• **Required work**
Check the entries below for lines with "icon"; report only how many there are.

• **Study material**
::::

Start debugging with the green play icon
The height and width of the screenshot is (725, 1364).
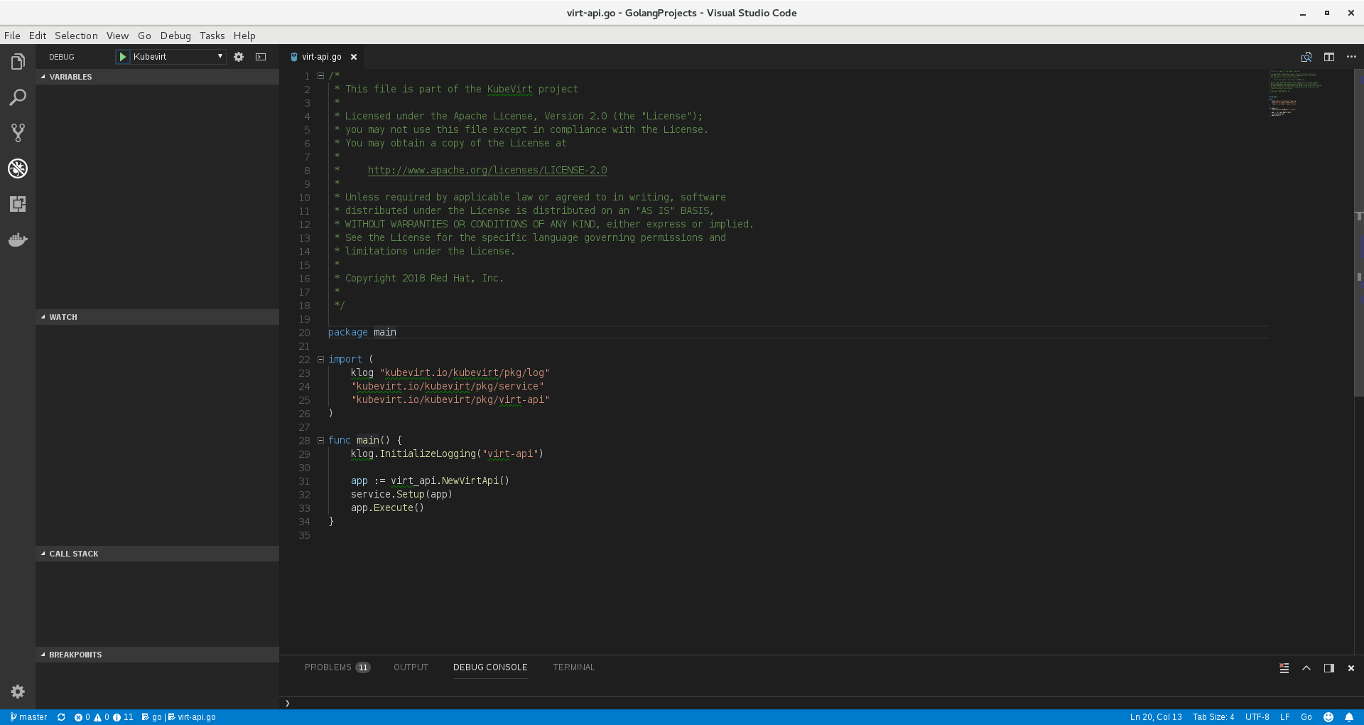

::::

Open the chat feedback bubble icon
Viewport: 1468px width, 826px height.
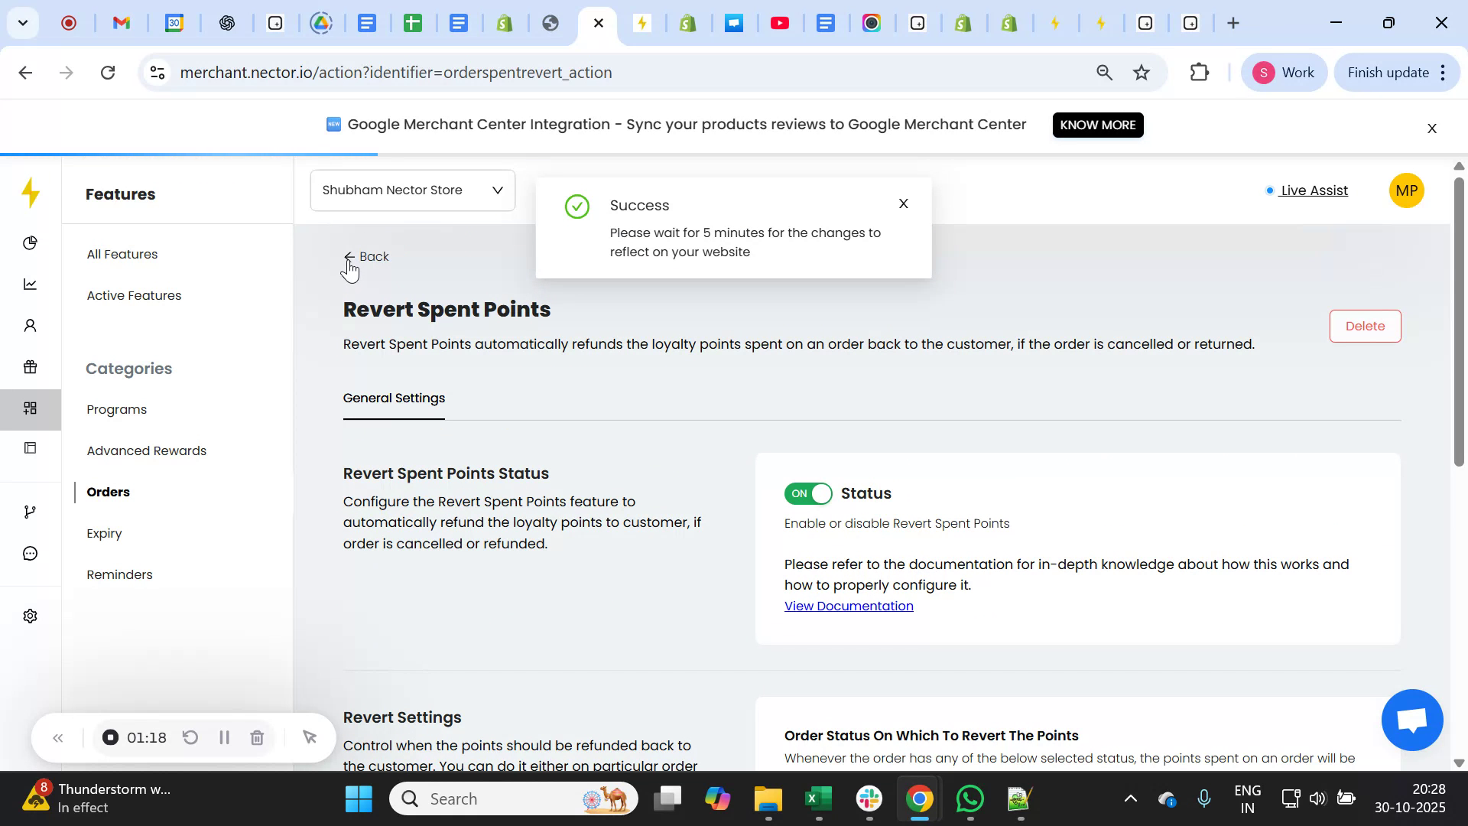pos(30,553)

::::

• **Task result**
2